In October, QuantHealth secured $2.6 million in seed funding to advance its clinical trial simulation platform. This platform enables pharmaceutical companies to virtually test thousands of trial protocols, evaluating design variations to pinpoint the optimal approach.
The concept of using machine learning to predict clinical outcomes is not entirely new. In 2019, researchers at MIT employed AI and statistical techniques to enhance data on clinical trial outcomes, aiming to provide more timely and accurate estimates of the risks involved.
In addition, an MDPI study reported that machine learning models could predict outcomes of prostate cancer clinical trials using bicalutamide, based on data from three phase 3 trials. The best models achieved 76% accuracy.
Learning from other industries
Orr Inbar
Inbar used the analogy of designing rockets or semiconductor CPU chips to illustrate how different industries are leveraging technology to solve major challenges. He said, “Before these items go to production, they go through endless and rigorous computer simulations to figure out the best way to build them. Yet, in drug development, we’re still following the same processes we’ve used for literally over 100 years. The only way to test is on real patients, even though the stakes are so much higher.”
Inbar pointed out the long waiting periods and astronomical costs associated with clinical trials, even when the odds of success are grim. “It’s mind-boggling,” he said. But Inbar is optimistic that technology and data can turn the tables. He argued that we could flip the model on its head with AI clinical trial simulation, automating drug discovery processes before taking them into clinical stages. “Can we take all this technology and data that we have at our disposal and flip this model on its head?” he asked.

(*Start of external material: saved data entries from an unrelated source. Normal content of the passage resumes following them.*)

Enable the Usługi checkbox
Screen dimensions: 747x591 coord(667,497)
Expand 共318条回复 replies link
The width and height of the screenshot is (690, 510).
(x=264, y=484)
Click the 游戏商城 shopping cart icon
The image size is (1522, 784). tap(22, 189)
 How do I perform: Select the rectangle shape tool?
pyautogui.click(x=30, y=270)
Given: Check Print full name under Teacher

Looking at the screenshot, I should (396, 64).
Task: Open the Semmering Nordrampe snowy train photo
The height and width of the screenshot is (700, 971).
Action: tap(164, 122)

Inbar underscored the potential of pivoting to in silico methodologies. The idea is to rely heavily on automation and simulation prior to embarking on clinical production, which could result in substantial risk mitigation and optimization of the entire process. “We’ll never be perfect,” he conceded. “We’ll probably still need to test drugs on patients, but you’ll need much fewer patients and you’ll do it much less often. It’ll require a fraction of the current time and cost if we approach this intelligently and more efficiently.”